When looking at the ergonomic performance of a caster, there are typically two main areas that have the most impact:
- push/pull forces, which is the force needed to start and continue moving a cart; and
- swivelling force, which is the force needed to swivel out a caster to move in a new direction.
To have an ergonomically sound caster, these forces need to be reduced so the user can move the material handling cart more easily. With easier movement of the cart, risk of injury to the user is reduced.
Caster Swivelling Force
Swivelling force refers to the force required to swivel the wheel. Swivelling force is highest when moving the caster wheels from a direction 90 degrees from their current position. Since this is the highest force, by reducing it, the overall ergonomic performance of the caster will increase significantly.
So, how can swivelling force be reduced?
Caster technology offers four ways swivelling force can be reduced:
- Bearing structure in the swivel head (which can range from roller, precision ball, tapered etc.),
- The right wheel material (polyurethane, solid elastomer, hard rubber etc.),
- A dual or triple wheel caster configuration, or
- Increasing the swivel offset.
Let’s focus on #4: increasing the swivel offset. The swivel offset is the distance between the centre of the king pin and the centre of the wheel axle.
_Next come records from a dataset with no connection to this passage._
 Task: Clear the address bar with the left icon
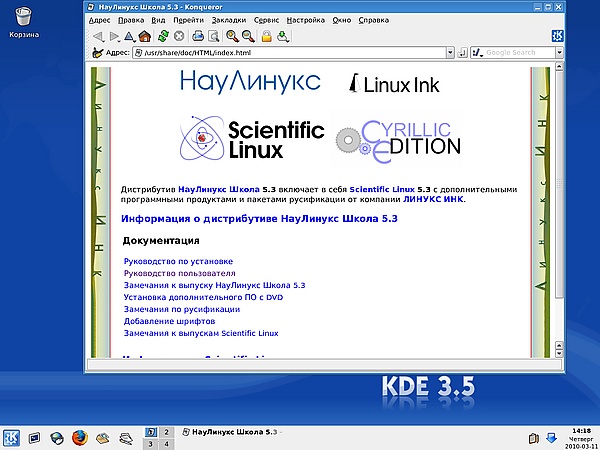point(96,52)
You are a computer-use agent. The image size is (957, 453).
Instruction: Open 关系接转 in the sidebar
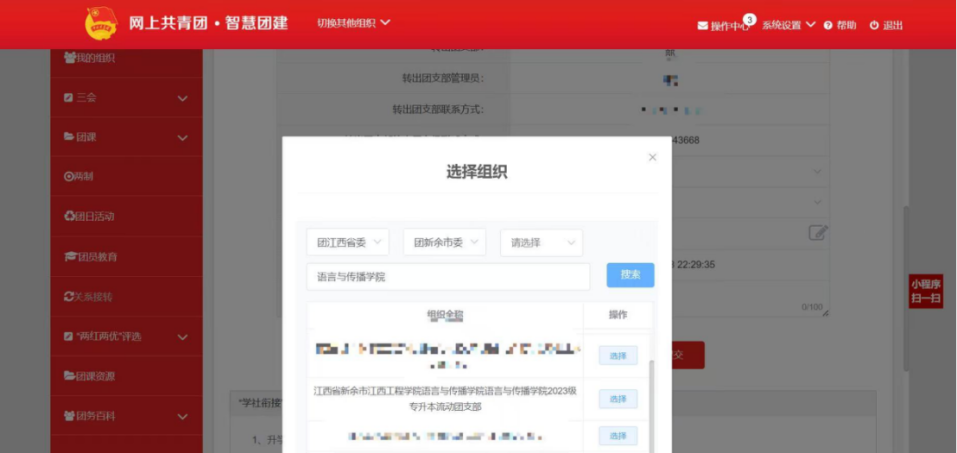89,297
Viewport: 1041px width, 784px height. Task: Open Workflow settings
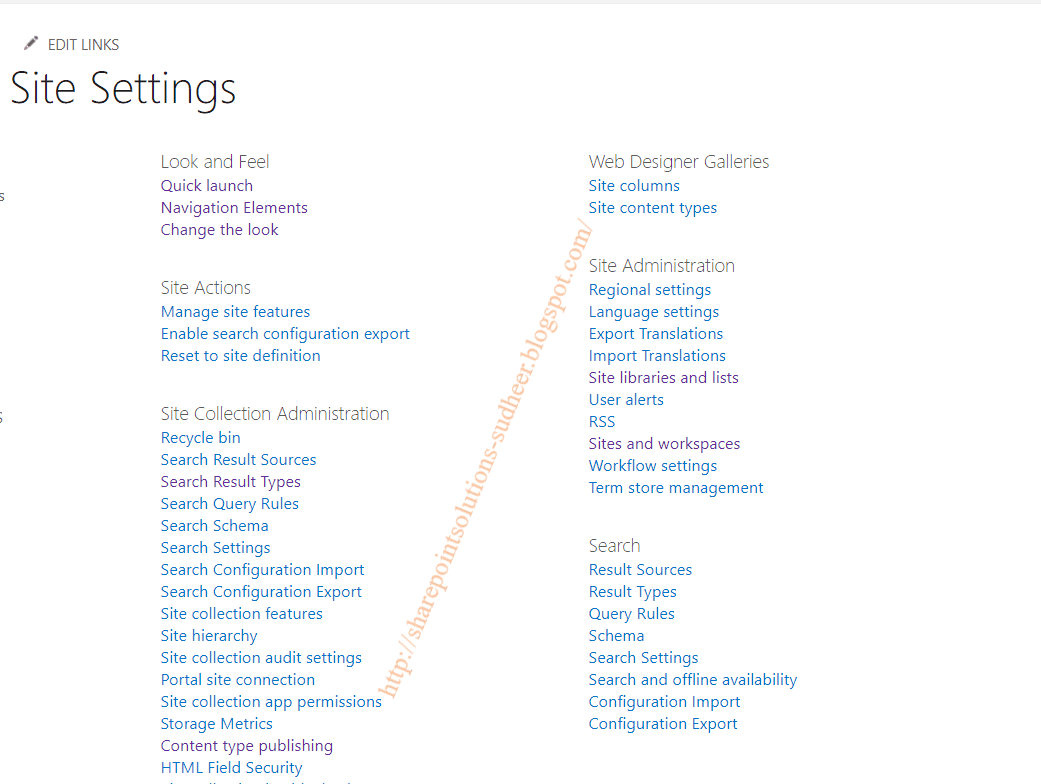[x=652, y=465]
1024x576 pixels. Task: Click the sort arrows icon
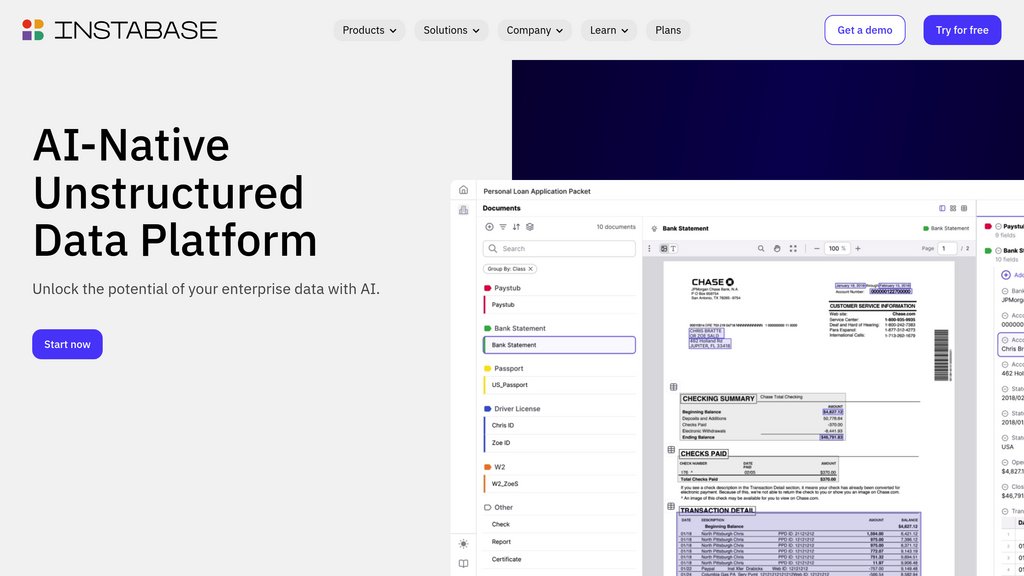pos(516,227)
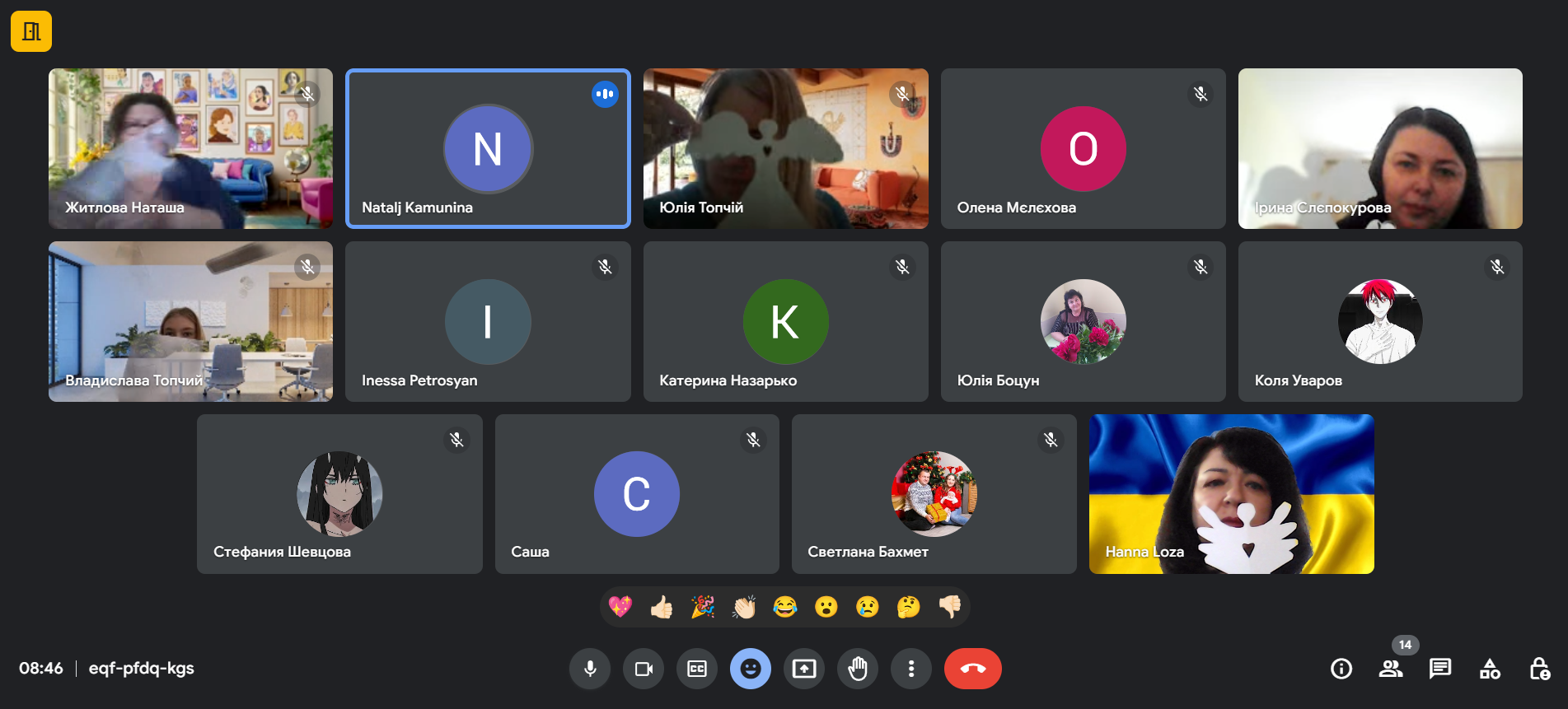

Theory behind torque (or twisting force) suggests that the larger the moment arm (the distance between the center of the swivel head and the center of the axle bolt), the less force will be required from the user to get the necessary twisting force to swivel out or turn a caster.
The equation that shows this is:
τ = r x F
τ is torque/twisting force
r is radius of the arm, or in this case the swivel offset distance
F is the force applied to the swivel head of the caster
A good way to understand how a large offset reduces twisting force is comparing it to a lever. A lever of a small arm requires more energy to pull than a longer lever. In a similar way, a longer offset makes it easier to “swivel out” the caster in the direction of travel.
Keep in mind that this is an over simplification of what really happens, but this shows the fundamentals of how the increased moment arm (offset) helps reduce the swivelling force.
By increasing the offset and therefore reducing the swivel force, less exertion is required to swivel the caster out. With less force required to swivel the casters, workplace ergonomics is improved thereby reducing material handling injuries caused by pushing and pulling.